### PROBLEM REQUIREMENTS
Put the lines below into a Markdown table with the columns "Row" and "Line," starting with the line that contains "is (800, 602)." and going on through the final line. Skip blank lines, and leave the pictures out.

>>>

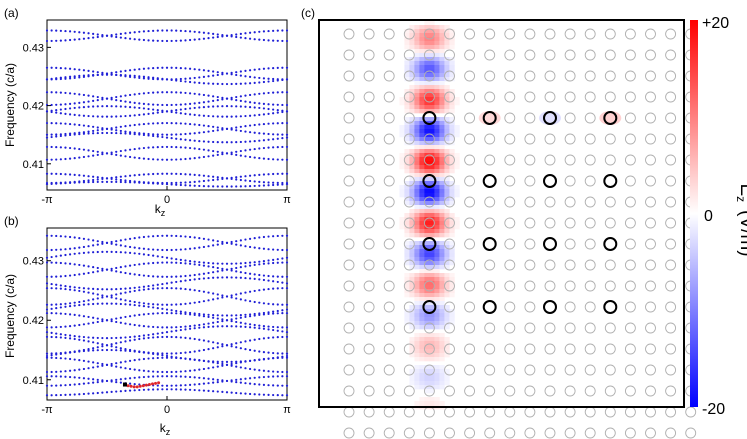 This screenshot has width=747, height=439. Describe the element at coordinates (409, 139) in the screenshot. I see `rod-r5-c3` at that location.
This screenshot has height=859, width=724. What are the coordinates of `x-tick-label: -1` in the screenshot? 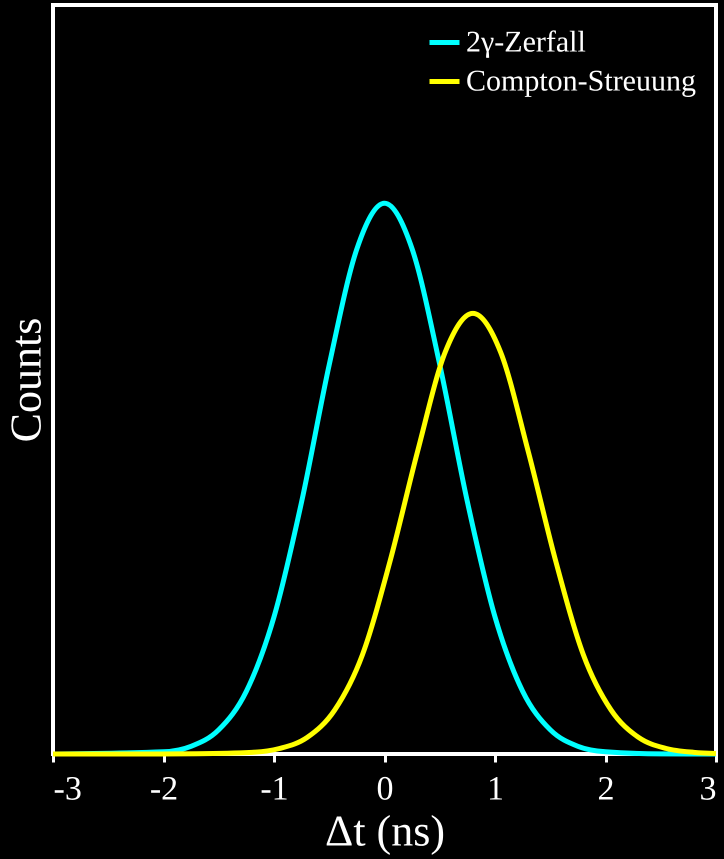 It's located at (274, 789).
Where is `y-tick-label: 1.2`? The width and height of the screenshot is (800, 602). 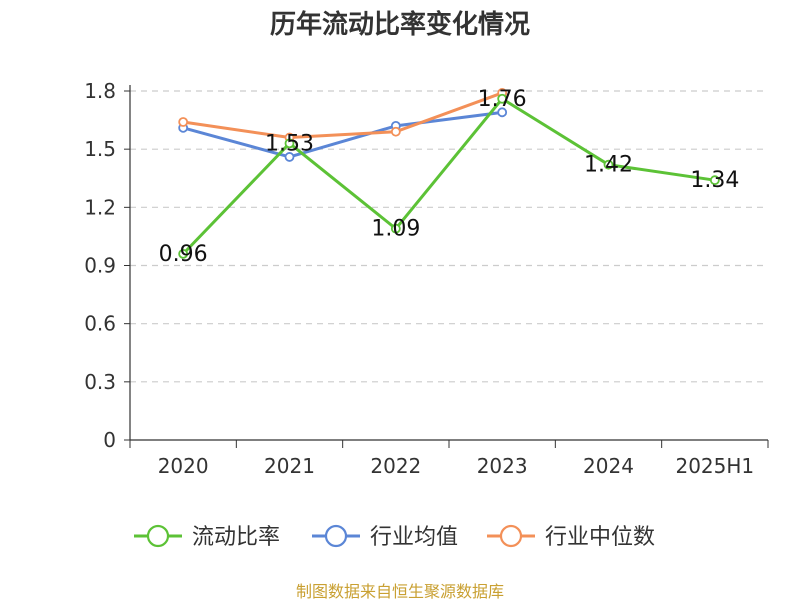
y-tick-label: 1.2 is located at coordinates (100, 207).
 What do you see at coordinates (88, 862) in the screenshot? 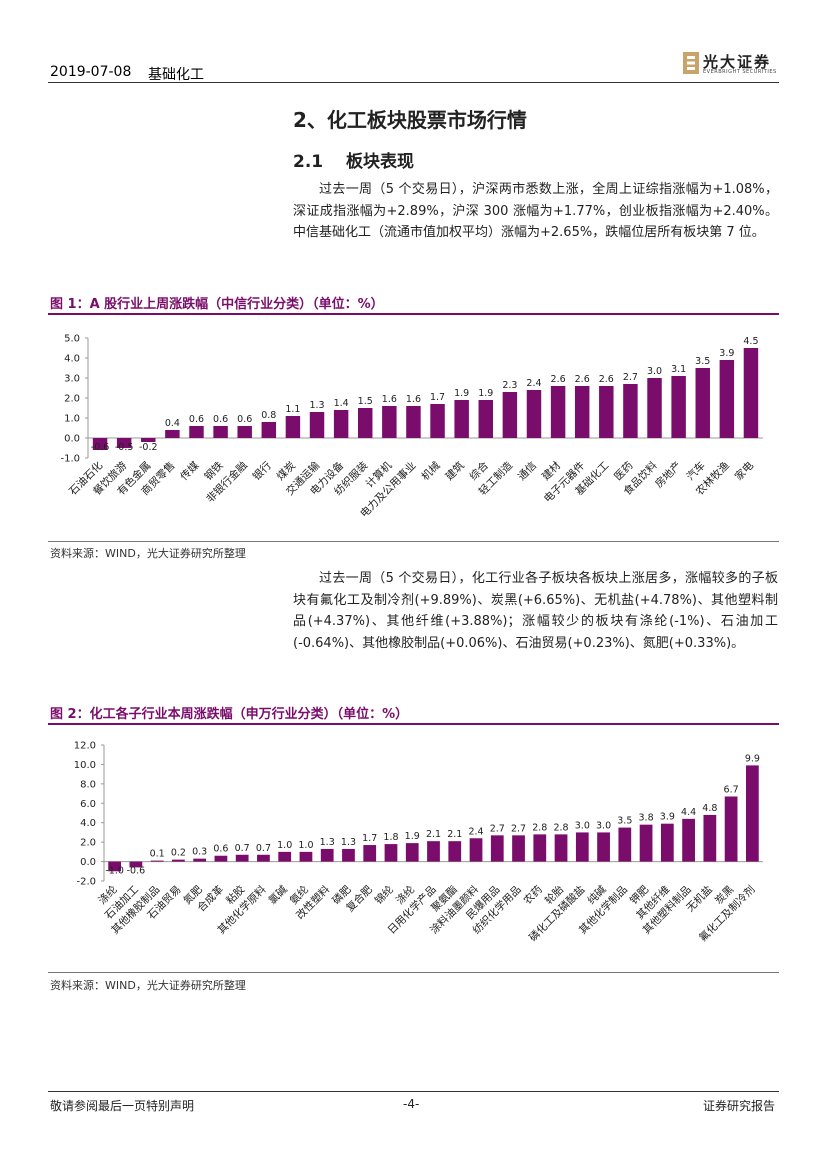
I see `chart-1-tick-label: 0.0` at bounding box center [88, 862].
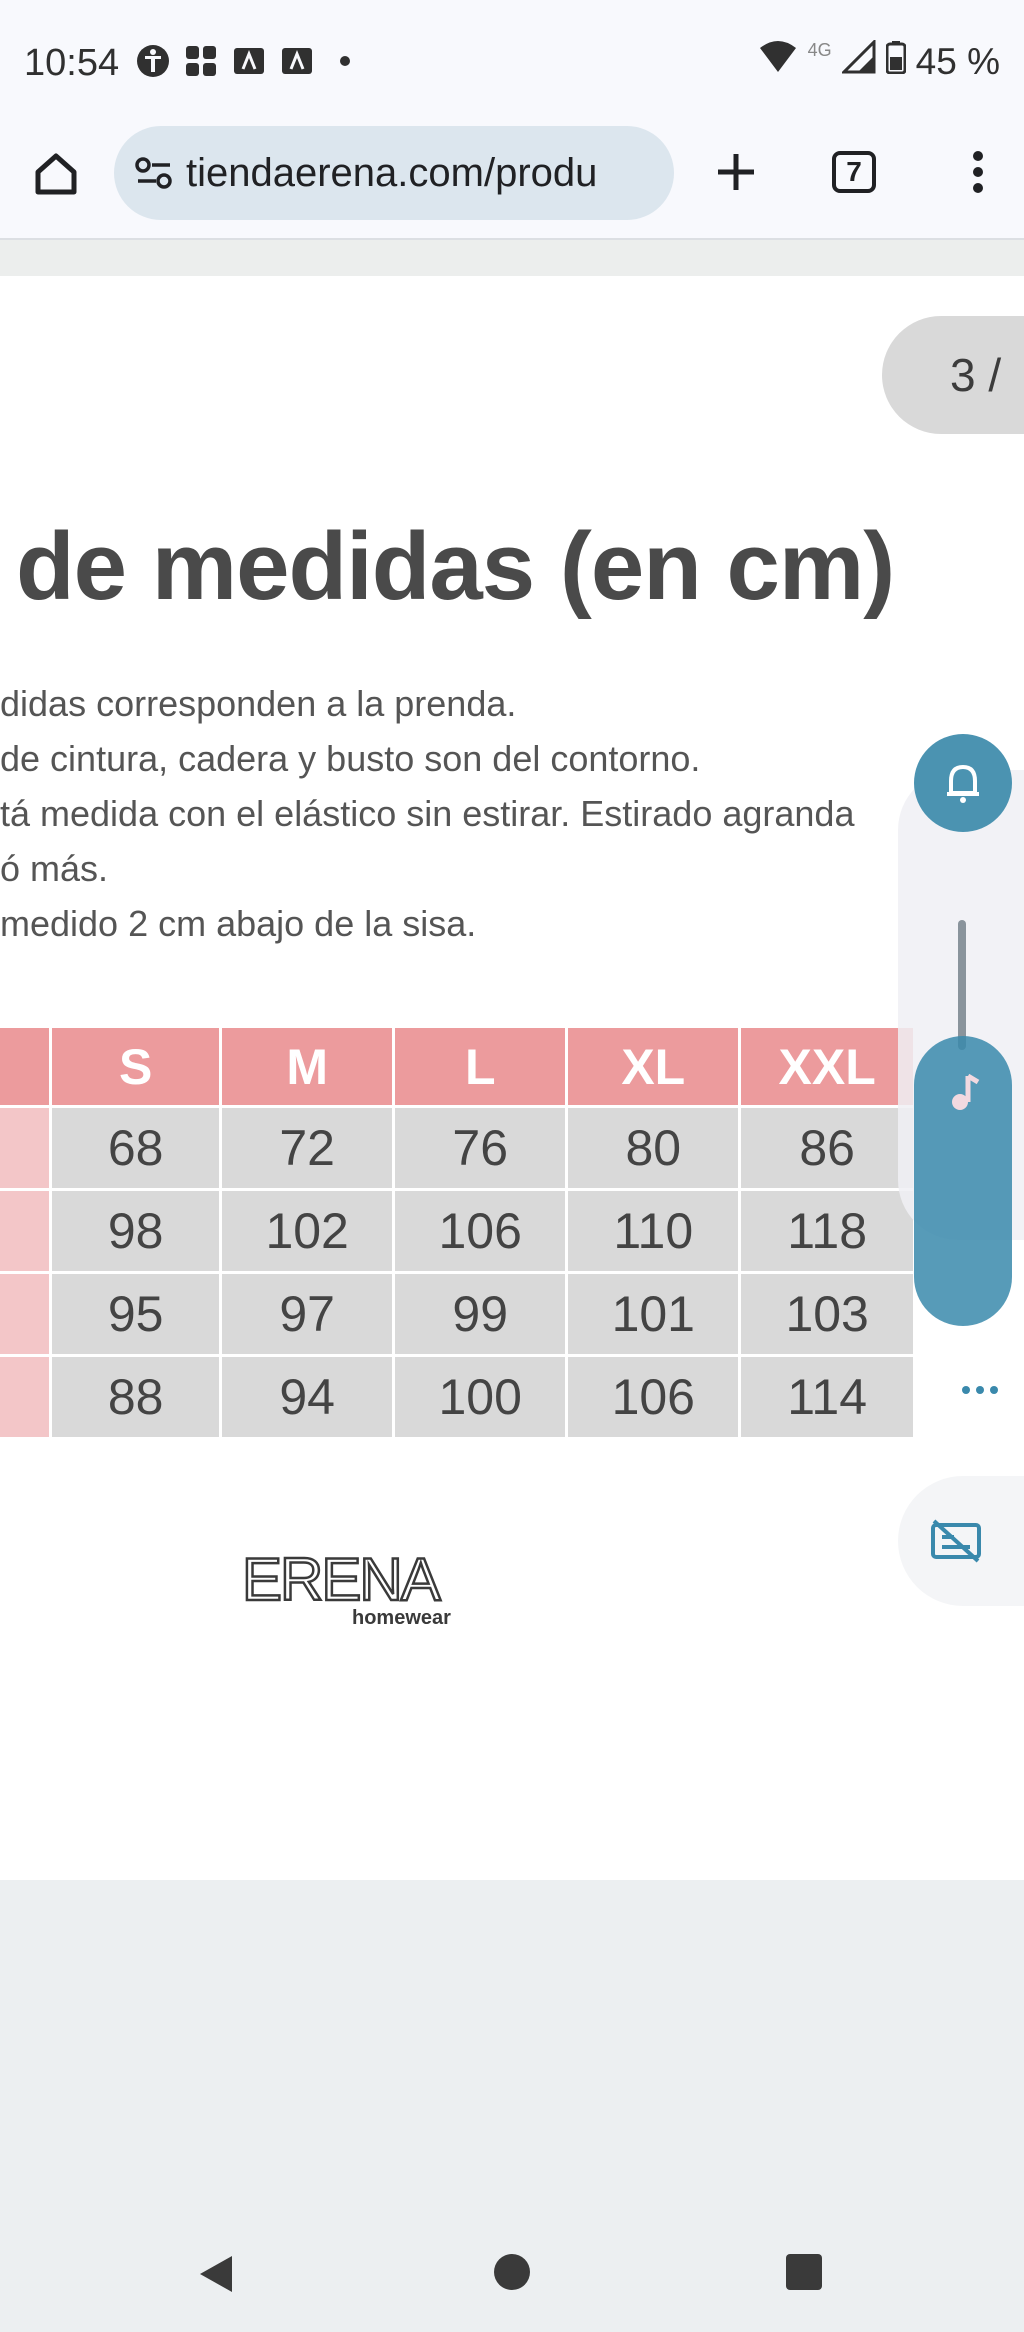  What do you see at coordinates (512, 63) in the screenshot?
I see `status-bar: 10:54 4G 45 %` at bounding box center [512, 63].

<<<

### RESPONSE TO THIS EXERCISE
| Row | Line |
|---|---|
| 1 | Where is `y-tick-label: 1.2`? The width and height of the screenshot is (800, 602).  |
| 2 | y-tick-label: 1.2 is located at coordinates (100, 207). |
| 3 |  What do you see at coordinates (88, 862) in the screenshot?  |
| 4 | I see `chart-1-tick-label: 0.0` at bounding box center [88, 862]. |
| 5 |   What do you see at coordinates (512, 63) in the screenshot? |
| 6 | I see `status-bar: 10:54 4G 45 %` at bounding box center [512, 63]. |